(Stored items)
BEGIN

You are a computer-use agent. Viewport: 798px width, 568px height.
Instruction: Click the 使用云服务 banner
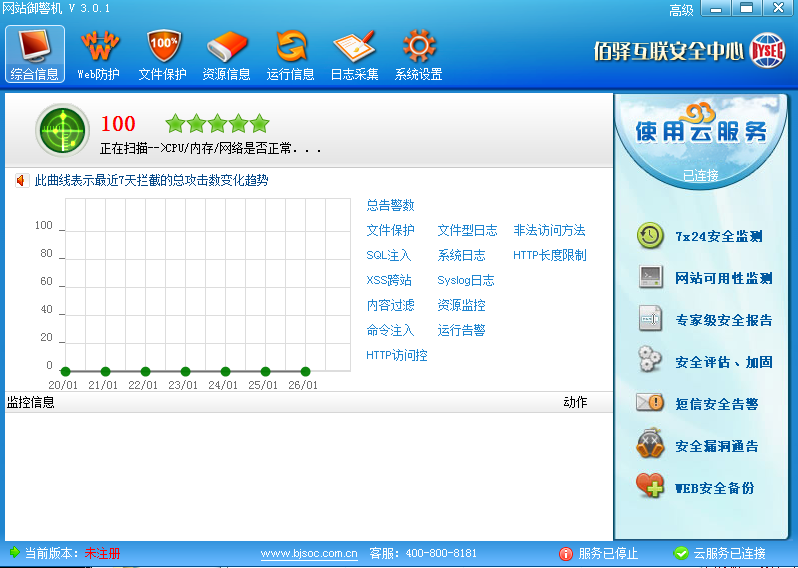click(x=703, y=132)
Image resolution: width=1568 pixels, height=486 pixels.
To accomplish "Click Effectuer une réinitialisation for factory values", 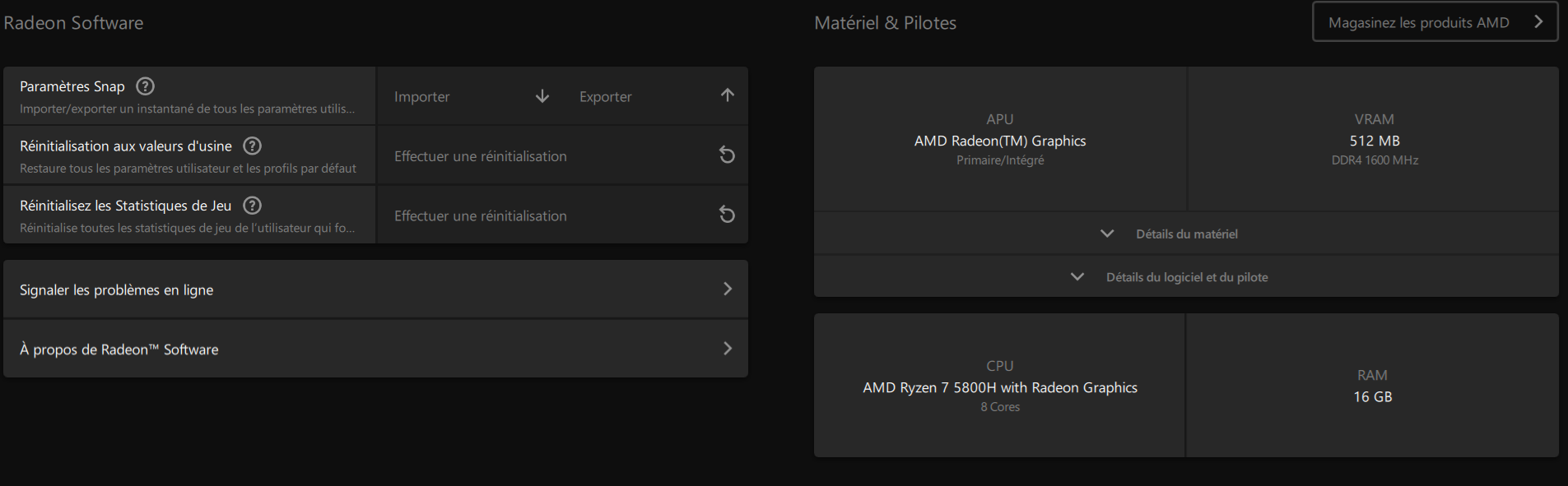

END

* **About this task**
Once a line of the records is found to contain "height", copy it out.

* **Output**
You are a computer-use agent. Viewport: 798px width, 568px height.
Image resolution: width=1568 pixels, height=486 pixels.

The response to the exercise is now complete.